This project focuses on the human evaluation of methods and algorithms for trustworthy collaborative editing. The project brings together expertise on distributed collaborative systems of SCORE team with expertise in user studies of Department of Psychology of Wright State University.
The project focuses on two substantive areas - collaborative editing and trust-based collaboration-, with one overarching methodological contribution.
Collaborative editing including an insightful understanding of real-time requirements for collaborative editing, grounded in a theory for the effect of real-time constraints in collaborative work. Current related work is fundamentally flawed, based on tasks with varied time constants, idiosyncratic task coupling and uncontrolled compensatory strategies. The project focusses as well on non real-time or asynchronous collaborative editing and awareness management for the coordination of work in the presence of conflict and disruption.
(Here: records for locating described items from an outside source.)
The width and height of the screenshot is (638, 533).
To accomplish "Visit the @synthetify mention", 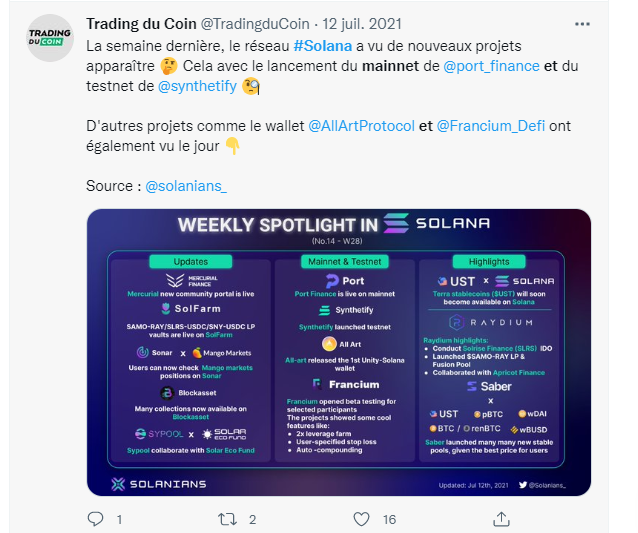I will [197, 86].
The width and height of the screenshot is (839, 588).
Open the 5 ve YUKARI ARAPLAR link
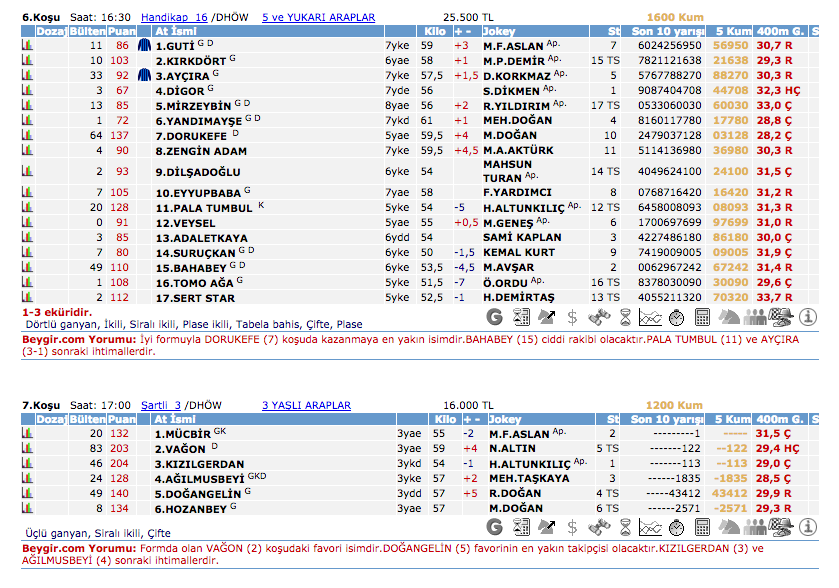click(x=318, y=17)
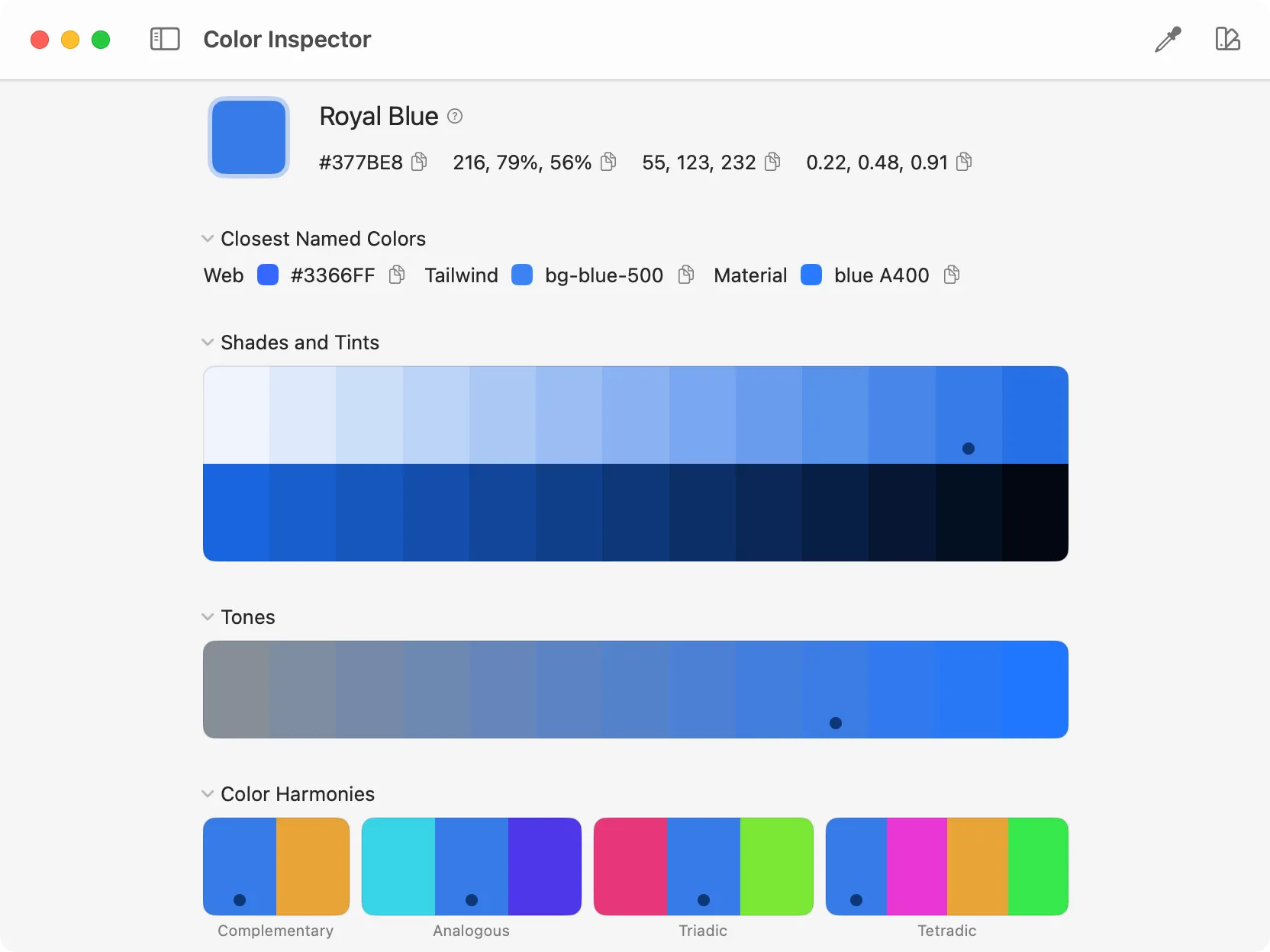Screen dimensions: 1270x952
Task: Collapse the Color Harmonies section
Action: pos(208,794)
Trust-based collaboration where users master and control their data by deciding with whom they share their data without relying on a central authority. We investigate new trust-based access control mechanisms where access is given based on user trust values that are dynamic and vary during a collaboration. These mechanisms are scalable and usable. The main questions we address are how to compute the trust values such that they correctly reflect collaboration experiences between users and that they are accepted by users.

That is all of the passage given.